Quando uscii dal laboratorio i miei amici restarono a bocca aperta, incluso il nostro ostaggio: ero un rettiliano sorridente (se così si può dire) pronto all'azione. Fu in quel momento, mentre facevo una sorta di passerella per farmi ammirare da tutte le angolazioni, che mi ricordai di un particolare: ero più basso di qualunque rettiliano avessimo visto, dato che loro sono almeno due metri e io arrivavo a stento a un metro e settantaquattro centimetri, ma fortunatamente la mia Rose, sempre previdente, mi aveva letto nel pensiero e mi fece indossare delle scarpe con dei tacchi levitanti (che aveva prontamente già preparato) che non solo mi facevano apparire della giusta altezza ma riuscivano a camuffare il fatto che stessi, appunto, levitando (ed era anche una fortuna che i soldati rettiliani indossassero degli stivali alti). Moagh si era da poco ripreso dall'ipnosi e, con fare sprezzante (fortunatamente era ben legato al lettino) mi derideva e mi disse, fissandomi negli occhi: - Bravo, potrei scambiarti per un mio soldato agghindato in quel modo, ma c'è una cosa importante, anzi due, a cui non hai pensato: noi abbiamo un radar che ci segnala qualunque presenza umana e poi non sottovaluterei il nostro odorato perché  sentiamo puzza di umano anche a metri di distanza! Adesso che fai, non ridi più?

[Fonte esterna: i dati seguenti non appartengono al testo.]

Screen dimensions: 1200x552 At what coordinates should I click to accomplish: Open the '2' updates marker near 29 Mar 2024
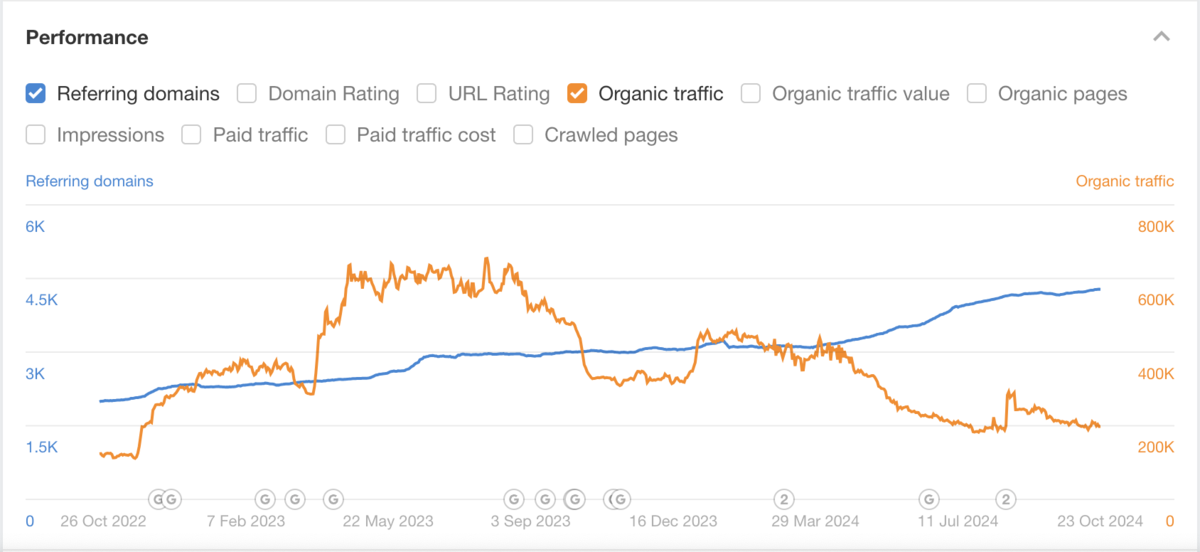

Calò un luttuoso silenzio nella stanza. Fu Rose a spezzarlo. - Beh, per il radar ci posso lavorare, ma resta il problema del loro odorato... E qua non saprei come intervenire, disdetta!

- Sono l'unico che fin dall'inizio aveva pensato che tale piano fosse completamente folle? - dichiarò il mio fido Lu, strozzando il collo di Moagh. Fu Arcibald a dover intervenire per evitare che lo uccidesse. Il rettiliano riprese fiato e smise di prendermi in giro, almeno per il momento.

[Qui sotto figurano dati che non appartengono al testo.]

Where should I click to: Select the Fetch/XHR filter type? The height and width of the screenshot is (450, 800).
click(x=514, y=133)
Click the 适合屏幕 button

- Verme verde, ti prometto che la prossima volta che sputi un'altra battuta non vedrai sorgere il sole domani, ti è chiaro? - affermò Lu e lasciò la stanza, sbattendo la porta. Andai subito fuori a fargli compagnia. Accese la sua pipa e restammo ad ammirare il cielo stellato. - Jack, scusami, non volevo mancarti di rispetto, tu lo sai quanto apprezzi che ti stai sacrificando per salvare Lea, il mio amore, ma adesso stiamo per superare ogni limite. Non posso accettare che tu possa morire, è troppo rischioso. Non puoi immaginare quante notti insonni abbiamo passato nella speranza di ritrovarti! - mi sussurrò il mio prode guerriero, mentre gli scendeva una lacrima. Gli diedi un forte abbraccio e tutti i suoi muscoli mi avvolsero in un piacevole torpore. - Troveremo un altro modo per liberarla, non ci arrenderemo così facilmente. La cosa che mi preoccupa di più, oltre all'incolumità della nostra guerriera, è il fatto che siamo tutti in pericolo anche in questo pianeta: questi dannati rettiliani sono troppo forti, sembrano non avere punti deboli. E temo che possano conquistare tutto l'universo se noi, un gruppo di amici coraggiosi, non li fermiamo o almeno non ci proviamo. Quindi, per rispondere alle tue affermazioni di poco fa, no: io non mollo, io farò di tutto per liberare Lea e questo pianeta da quei criminali senza morale! Ma dobbiamo restare uniti, amico mio: io credo che possiamo farcela, nonostante le sconfitte siano sempre in agguato, arriveremo pian piano alla vittoria. Se molliamo, saremo perduti per sempre!

Fu una delle serate più belle che io ricordi, fu la serata in cui ci sentivamo quasi sconfitti ma la forza e il coraggio per rialzarci ci portò a sperare in meglio.

La mattina successiva giunse finalmente una buona notizia: una truppa di gladiatori era riuscita ad impadronirsi di un'astronave rettiliana al cui interno Rose poté studiare uno dei loro radar cerca umani e in meno di dieci ore aveva già creato un radar in grado di annullare la mia presenza umana. Lasciai i miei amici a continuare ad esaminare l'astronave e mi appartai su una torre del castello a meditare. Quando vivi in tempi di guerra trovare delle oasi di pace è quasi un miracolo, ma sono fondamentali per poter ascoltare se stessi e, in un certo senso, ricaricare la propria anima. Il silenzio era raro più dell'oro! Non so quanto tempo rimasi lassù con gli occhi chiusi, ma ricordo bene il momento in cui venni interrotto dal robot: sì, fu un robot quello che ci avrebbe rivelato il punto debole dei rettiliani. E si chiamava Giosué. Beh, per oggi stacco la registrazione, riprenderò domani.